Agentic Vision in Gemini 3, unveiled Tuesday, combines visual reasoning with code execution to actively understand images. Google explains that typically AI models like Gemini take a single static glance at the world and then if they miss a detail, will compensate with a guess. Instead, Agentic Vision in Gemini 3 “treats vision as an active investigation,” according to the tech giant.
The results speak for themselves: Gemini 3 Flash with code execution performs up to 10% better across most vision benchmarks including the MMMU Pro, Visual Probe, and OfficeQA than just Gemini 3 Flash alone.
Here’s how it works:
- Zooming in: Instead of just taking a single glance at an object and missing some details, Gemini 3 Flash is trained to zoom in when fine-grained details are detected.
- Annotating images: With Agentic Vision, the model can annotate images, going a step beyond simply describing the image but also executing code that draws directly on the image to ground reasoning. For example, Google includes a sample prompt in which a user asks Gemini how many fingers are on an image of a hand. Agentic Vision uses Python to draw boxes over every finger it identifies, then assigns it a number to produce an accurate final answer.

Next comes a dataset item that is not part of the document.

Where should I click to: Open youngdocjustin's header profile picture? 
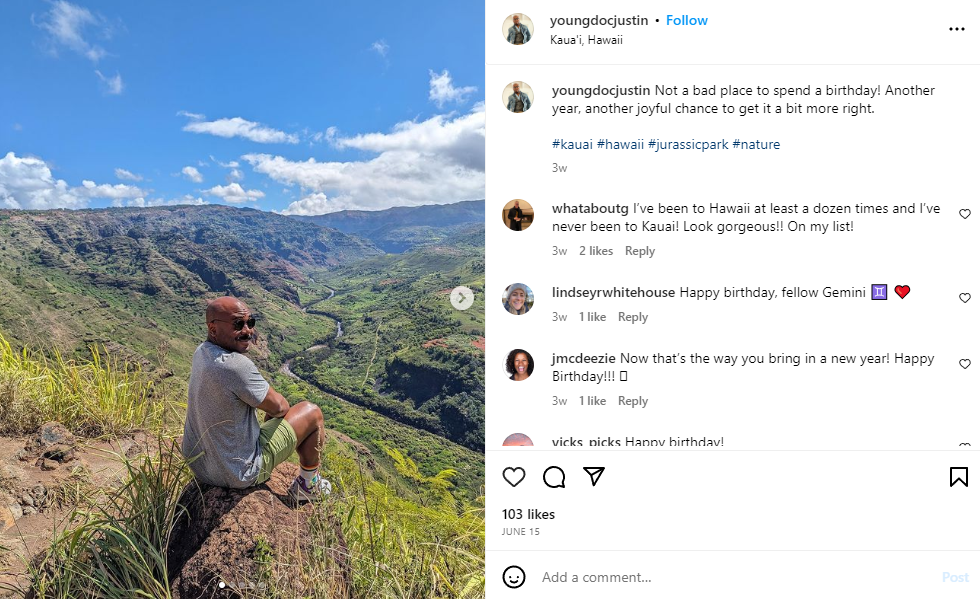pos(518,29)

- Plotting and visual math: While standard LLMs typically hallucinate during multi-step visual arithmetic, according to Google, Agentic Vision can “parse through high-density data tables and execute Python code to visualize the findings.” his means it can analyze a data table and convert it into other mediums, such as bar charts and graphs.
In practice, for example, Google’s model can more accurately identify the amount of objects in a picture or the small print text on an object, which can then be helpful on its own or used as context to answer broader questions or help with bigger tasks.
Agentic Vision is currently available in the Gemini API in Google AI Studio and Vertex AI. Non-developers will also be able to access it in the Gemini app by selecting “Thinking” from the model drop-down, where it is currently rolling out.